OK, I promise this pace of posting isn't going to keep up, but there's lots of news this weekend, actually.  Look at the New York Times paying attention to the new play development sector!

I can identify with the frustration Cherry Lane is experiencing as they scramble to keep their program afloat amid what seems like a sudden abundance of resources and interest in effectiveness in this area.  I'm sure The Lark, Playwrights Center, Bay Area Playwrights Foundation, Z Space, New Dramatists, HERE, Foundry, Boston Playwrights, and a bunch of other organizations who have been at it more than a decade are watching the resources sail over their heads and wondering the same things about their own sustainability.

But I also fully celebrate the increasing opportunities and attention for playwrights in these larger settings. And the muscle these institutions can bring to the battle for a stronger environment for new plays and playwrights.  If the net impact of these new programs and resources is to improve the health of the new play sector across the board, won't that be what ultimately matters? 

I wonder if this is an evolutionary process we're seeing?  Are there always plucky pioneers who proof up hardscrabble land that then becomes visible and viable for others, folks with investment resources and the capacity to make a bigger impact with their efforts?

Steinberg Rocks a Playwright's World

Have you seen the news coming out of The Harold and Mimi Steinberg Charitable Trust?  They've just announced two new prizes for American playwrights, with the top prize carrying a cash award of $200,000!  Yowza!!

These are the same folks who put the serious cash behind the awards given out each year at the Humana Festival by the American Theatre Critics Association.  Congratulations, by the way, to this year's winners: Moises Kaufman (33 Variations) and Sarah Ruhl (Dead Man's Cell Phone), both for plays which premiered last season in Washington, DC I might add.

With these awards and other recent arrivals like the Lucille Lortel awards and this new NEA initiative, this has to be some sort of Golden Age for major cash prizes to playwrights, no?  So why does it seem so much like the Dark Ages to the practitioners I speak to in my regular travels in the field?

The link to the press release on the new H&M Steinberg awards is here.

March 29, 2008

Welcome to the New Play Development Program's Blog

You've found your way to the blog for the NEA's New Play Development Program, a program that aims to support and advance the practice and outcomes of new play development around the country.  Cool!

This isn't meant to be a one-way blog, so I hope that whenever you find yourself interested enough to come here you also leave behind your own stories, reactions, and questions about what's happening in the NPDP program or in the world of new plays in general.  We'll try to keep this a commercial-free zone, and will control for comments that are purely promotional in nature.  But news of opportunities, stories of best practice, profiles in courage, concerns about the field-- share them here and keep the conversation rolling.

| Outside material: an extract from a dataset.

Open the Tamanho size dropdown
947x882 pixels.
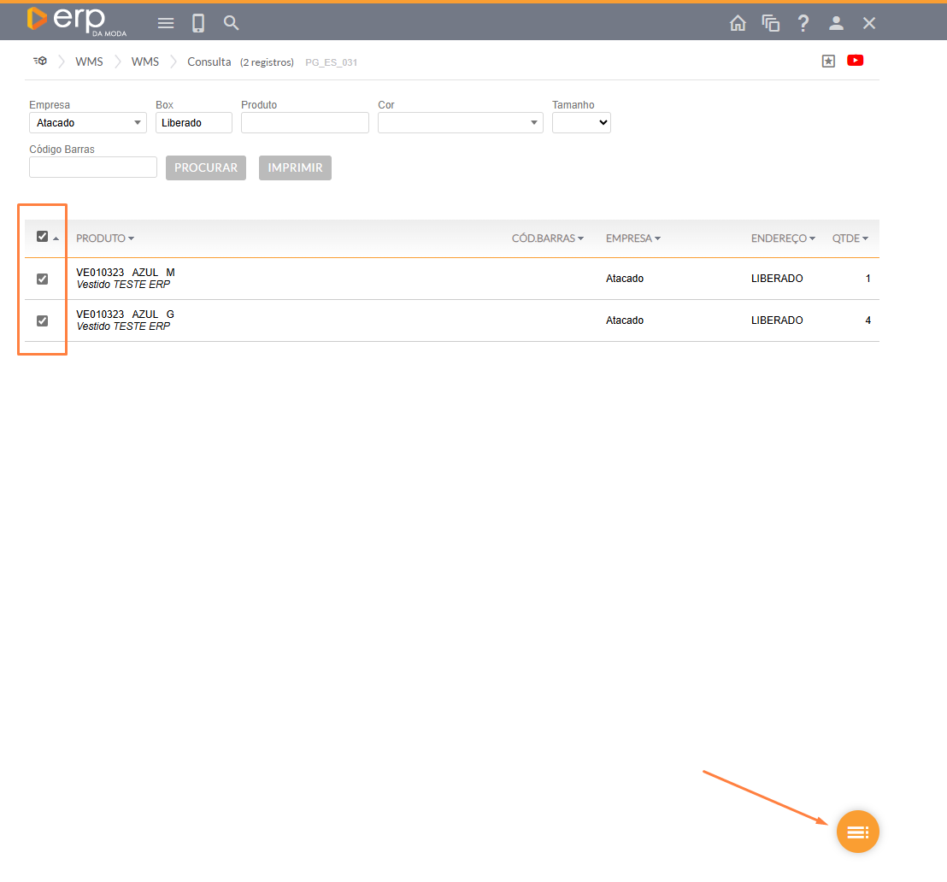(x=581, y=123)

I'm David Dower, Producing Artistic Associate at Arena Stage, and I'll be the project director for the NPDP.  Vijay Mathew is our project coordinator and will be standing by to answer questions about the process or about this blog throughout.  All of us here at Arena, and the staff of the National Endowment for the Arts, look forward to a lively forum on new play development throughout the initiative.

March 26, 2008

The NEA New Play Development Program

by David Dower

Nealogotaglinecolor Did you catch the announcement of Arena's selection to host the National Endowment for the Arts new Leadership Initiative for New Play Development? Pretty great news.

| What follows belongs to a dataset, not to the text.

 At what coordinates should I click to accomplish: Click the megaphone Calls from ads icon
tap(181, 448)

The goal of the NPDP, as we're going to be calling it here for a while, was stated by the NEA in these terms at the outset:

“To advance the American nonprofit theater’s ability to provide meaningful support for new work. This project will provide support to theater institutions for the development of new plays of substantial merit. …This initiative will also identify, organize, and disseminate widely in the theater field information on effective collaborative models for the sustained development of outstanding new American plays.”